Besides the carrier, the composition according to the invention includes at least one silicic acid or at least one silicate or mixtures thereof. Those silicic acids or silicates are particularly preferred which have a Mohs hardness less than that of glass, preferably less than 7, preferably less than 6.6, particularly preferably less than 6, so that the glass or glass ceramic surface will not be scratched.

Examples of suitable silicic acids are amorphous or colloidal silicic acids such as pyrogenic silicic acids or silica gel. Especially preferred is a pyrogenic silicic acid, such as is commercially available as Aerosil® from Degussa.

The silicates include salts and esters of orthosilicic acid. Especially suitable silicates are sheet silicates, particularly sheet silicate clay minerals such as, for example, kaolinite, dickite, nacrite, smectite, glauconite, vermiculite, or bentonite. Bentonites are especially preferred.

If the carrier is a solvent, using a pyrogenic silicic acid as the silicic acid is preferred because of their very slow sedimentation behavior.

In a first embodiment, the silicic acid or silicate content in a composition including a solvent as the carrier is usually between 0.01 and 10 wt. %, between 0.01 and 5 wt. %, preferably between 0.1 and 1 wt. %, in particular between 0.1 and 0.5 wt. %, especially preferably between 0.2 and 0.4 wt. %, relative to the total weight of the composition.

In another especially preferred embodiment, the composition is in the form of a paste. In a paste including a solvent as the carrier, the solids content, preferably the silicic acid or silicate content, is usually between 0.01 and 15 wt. %, between 0.1 and 14 wt. %, preferably between 1 and 12 wt. %, in particular between 2 and 10 wt. %, especially preferably between 5 and 9 wt. %, relative to the total weight of the paste. The solids consist at least partially or completely of silicic acid or silicates, preferably Aerosil®. But in addition to silicic acid or silicates, the solid additives can contain other solids such as, for example, chalk.

The silicic acid or silicate content in a composition including a polymer matrix as the carrier is usually between 0.1 and 50 wt. %, in particular between 1 and 30 wt. %, preferably between 1 and 20 wt. %, especially preferably between 5 and 10 wt. %, relative to the total weight of the composition.

The silicic acid or silicates can, for example, be present in the carrier as a suspension or dispersion, or bound to the carrier.

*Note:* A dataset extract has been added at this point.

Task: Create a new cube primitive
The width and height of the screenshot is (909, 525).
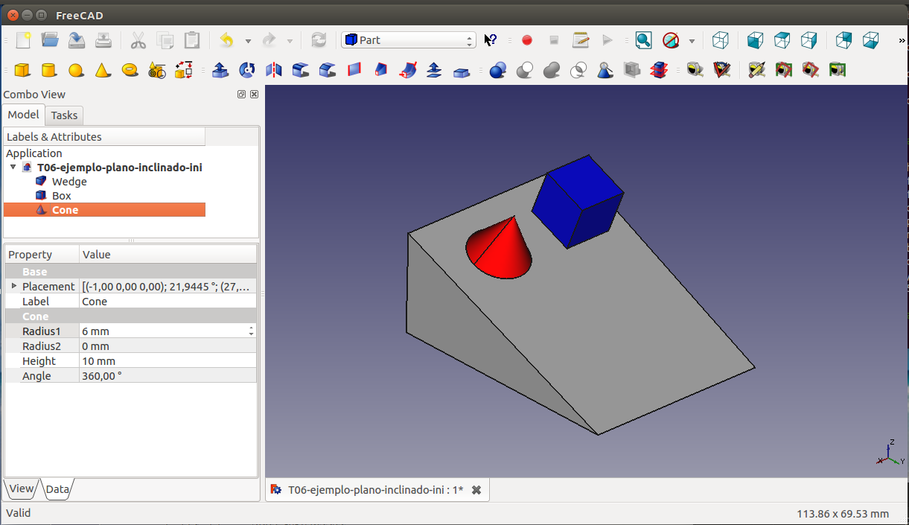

In a further embodiment, the composition additionally includes a wetting agent. Compositions including a wetting agent are especially preferred if the carrier for the composition is a solvent, particularly water. As the wetting agent, natural or synthetic substances can be used which in solutions reduce the surface tension of water or other liquids. As the wetting agents (also called surfactants), anionic, cationic, nonionic, or ampholytic surfactants or mixtures thereof can be used.

Examples of anionic surfactants are surfactants having carboxylate, sulfate, phosphate, or sulfonate groups such as, for example, amino acid derivatives, alkylbenzenesulfonates, particularly dodecylbenzenesulfonates, fatty alcohol ether sulfates, fatty alcohol sulfates, soaps, alkylphenol ethoxylates, fatty alcohol ethoxylates, but also alkanesulfonates, olefin sulfonates, or alkyl phosphates.

Nonionic surfactants (“niosurfactants) include, for example, ethoxylates such as, for example, ethoxylated addition products of alcohols, amines, fatty acids, fatty acid amides, alkylphenols, ethanolamides, fatty amines, polysiloxanes or fatty acid esters, but also alkyl or alkylphenyl polyglycol ethers such as, for example, fatty alcohol polyglycol ethers, or fatty acid amides, alkyl glycosides, sugar esters, sorbitan esters, polysorbates, or trialkylamine oxides.

Examples of cationic surfactants are quaternary ammonium or phosphonium compounds such as, for example, tetraalkylammonium salts, N,N-dialkylimidazoline compounds, dimethyldistearylammonium compounds, or N-alkylpyridine compounds, particularly ammonium chlorides.

The ampholytic or amphoteric surfactants include amphoteric electrolytes (“ampholytes”) such as, for example, aminocarboxylic acids or betaines.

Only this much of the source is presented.